--- Begin Message ---
- To: Debian Bugs <submit@bugs.debian.org>
- Cc: Sergio Visinoni <piffio@piffio.org>
- Subject: libc6: Occasional EPERM during first fread() following popen()
- From: Adam C Powell IV <hazelsct@debian.org>
- Date: Thu, 24 Mar 2005 05:00:27 +0900
- Message-id: <1111608027.3564.51.camel@p4-117-2.mit.edu>
Package: libc6
Version: 2.3.2.ds1-20
Greetings,
I have an MPI program which does a popen and fread, something like:
if (snprintf (filename, 999, "gunzip -c < %s.cpu%.4d.data",
basename, rank) > 999)
return 1;
if (!(infile = popen (filename, "r")))
return 1;
if (ferror (infile))
{
printf ("[%d] Pipe open has error %d\n", rank, ferror(infile));
fflush (stdout);
}
... some stuff ...
nmemb=fread (globalarray, sizeof (PetscScalar), gridpoints * dof, infile);
if (nmemb != gridpoints*dof)
{
printf ("[%d] ferror = %d\n", rank, ferror (infile));
fflush (stdout);
}
So, there seems to be no error in the popen, but on between one and five
CPUs out of about 20, the fread results in an EPERM error. On the other
cluster, the error is less frequent but still there. They're both
identically-configured Debian beowulfs using the diskless package and
mpich, though the one with fewer errors is made of dual AthlonXP 1.53
GHz boxes and the one with more errors of dual Opteron 240 boxes running
Debian stock -k7-smp kernels and 32-bit userland.

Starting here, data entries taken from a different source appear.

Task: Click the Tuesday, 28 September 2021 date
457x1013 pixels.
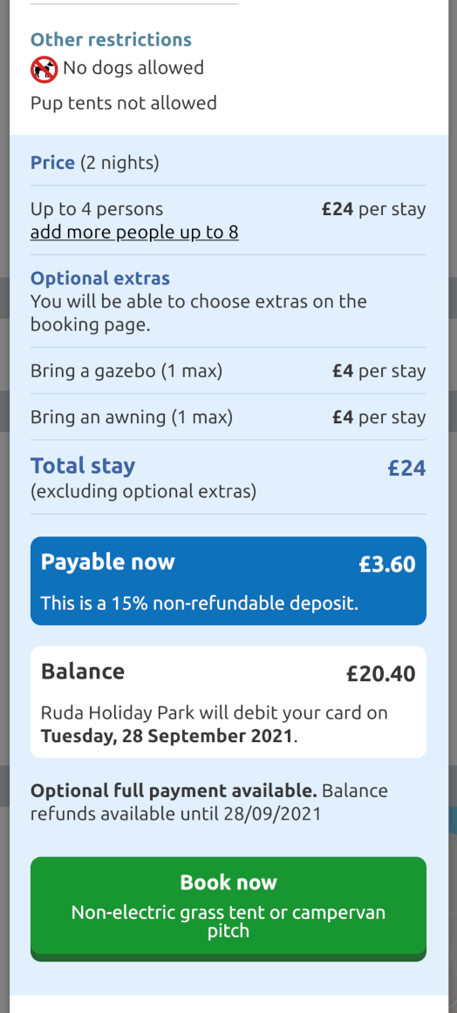Action: 167,736
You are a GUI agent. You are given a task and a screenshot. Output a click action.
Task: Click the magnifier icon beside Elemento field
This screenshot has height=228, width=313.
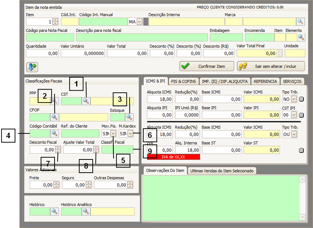(301, 37)
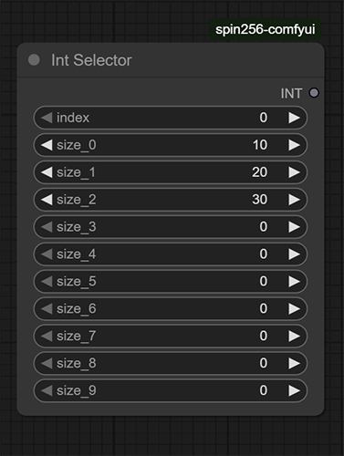Increase size_7 using right arrow

coord(294,336)
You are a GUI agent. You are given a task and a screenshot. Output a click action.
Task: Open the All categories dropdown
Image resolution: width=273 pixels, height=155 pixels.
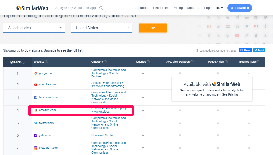tap(34, 28)
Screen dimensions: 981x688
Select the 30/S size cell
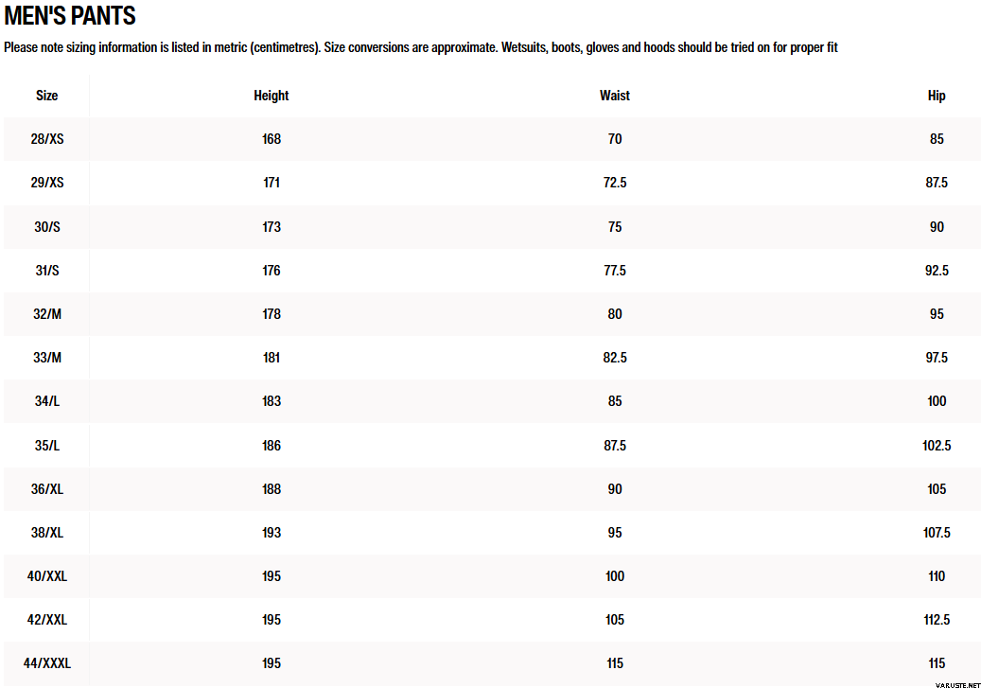click(47, 227)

On the other hand, the same program earlier fopen()s a file whose path
and name are identical to the popen redirected input except for the
extension, and those work flawlessly.
machines.LINUX on the starting node (say node2) in both cases looks
something like:
node2
node2
node3
node3
etc.
Authentication is via NIS, whose master server (and NFS server for the
files in question) is outside of the "subnet" of these clusters,
something like:
node1 node2 node3 node1 node2 node3
\ | / \ | /
-SWITCH-- -SWITCH--
| |
headnode1 headnode2 NIS master/NFS server
| | |
-------------------SWITCH-------------------------Internet
This problem has since been corroborated by Sergio Visinoni who sees the
error sometimes when using fread() after popen() in a multithreaded
program.
Any ideas on what could be going wrong, or even how to debug this, would
be appreciated.
Thanks,
-Adam
--
GPG fingerprint: D54D 1AEE B11C CE9B A02B C5DD 526F 01E8 564E E4B6
Welcome to the best software in the world today cafe!

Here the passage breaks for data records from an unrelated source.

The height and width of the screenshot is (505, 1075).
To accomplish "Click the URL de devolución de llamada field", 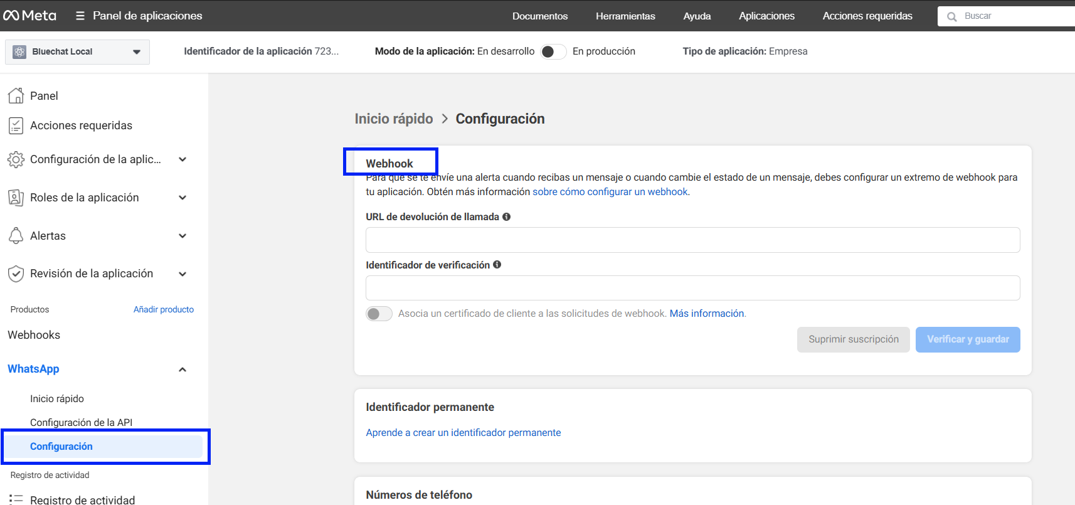I will (692, 240).
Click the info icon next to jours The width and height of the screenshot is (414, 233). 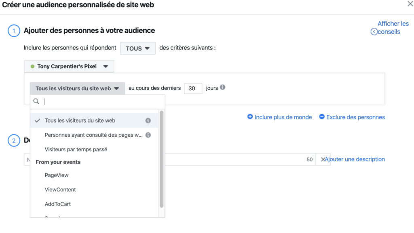point(223,87)
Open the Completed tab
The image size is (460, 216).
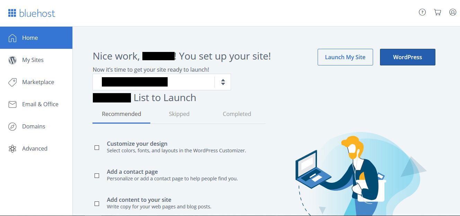tap(237, 114)
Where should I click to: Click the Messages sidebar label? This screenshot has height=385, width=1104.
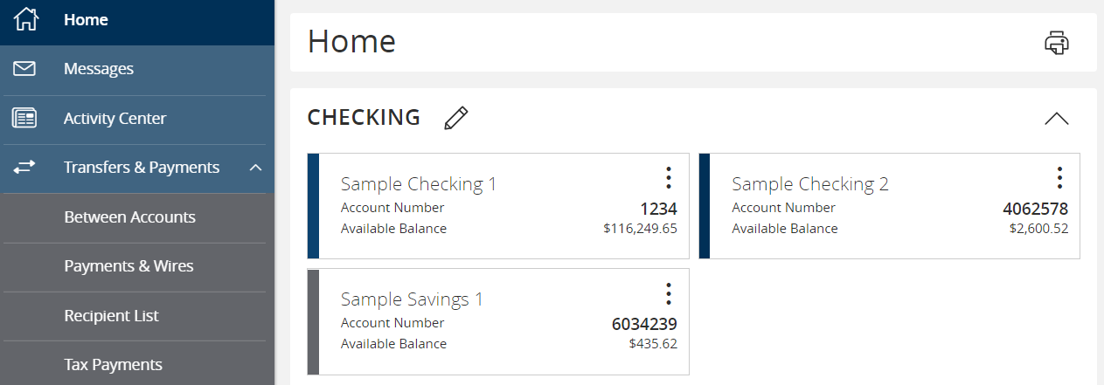point(99,68)
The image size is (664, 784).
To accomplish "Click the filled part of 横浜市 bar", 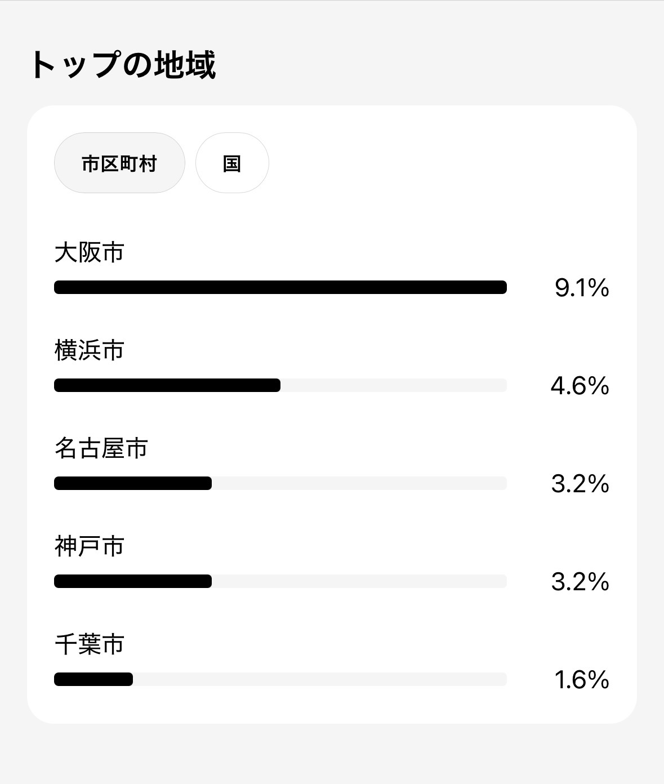I will 167,385.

http://www.take6.com/albums/greatesthits.html
--- End Message ---
--- Begin Message ---
- To: GOTO Masanori <gotom@debian.or.jp>
- Cc: Adam C Powell IV <hazelsct@debian.org>, 301153-done@bugs.debian.org, Sergio Visinoni <piffio@piffio.org>
- Subject: Re: Bug#301153: libc6: Occasional EPERM during first fread() following popen()

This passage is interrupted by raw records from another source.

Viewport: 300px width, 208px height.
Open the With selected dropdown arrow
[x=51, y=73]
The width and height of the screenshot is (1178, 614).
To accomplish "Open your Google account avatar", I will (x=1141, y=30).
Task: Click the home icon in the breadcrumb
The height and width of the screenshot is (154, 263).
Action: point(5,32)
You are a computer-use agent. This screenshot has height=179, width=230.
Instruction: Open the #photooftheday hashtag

- From: Aurelien Jarno <aurelien@aurel32.net>
- Date: Mon, 22 May 2006 16:46:30 +0200
- Message-id: <20060522144630.GA7231@henry.aurel32.net>
- In-reply-to: <81ll7i52d6.wl@omega.webmasters.gr.jp>
- References: <1111608027.3564.51.camel@p4-117-2.mit.edu> <81vf7g72dw.wl@omega.webmasters.gr.jp> <81ll7i52d6.wl@omega.webmasters.gr.jp>
On Sat, Apr 16, 2005 at 09:32:05PM +0900, GOTO Masanori wrote:
> At Fri, 25 Mar 2005 13:52:59 +0900,
> GOTO Masanori wrote:
> > I think this problem should be separated from MPI and clusters. This
> > kind of random behavior is usually occured by an invalid access. I
> > recommend you to check your program with valgrind in first, then
> > isolate the problem from MPI.
>
> Does this problem still occur with you program? If we'll have no
> reply for this bug, I'll close it...
>
No reply in one year, so closing it with this mail.
--
.''`. Aurelien Jarno | GPG: 1024D/F1BCDB73
: :' : Debian GNU/Linux developer | Electrical Engineer
`. `' aurel32@debian.org | aurelien@aurel32.net
`- people.debian.org/~aurel32 | www.aurel32.net
--- End Message ---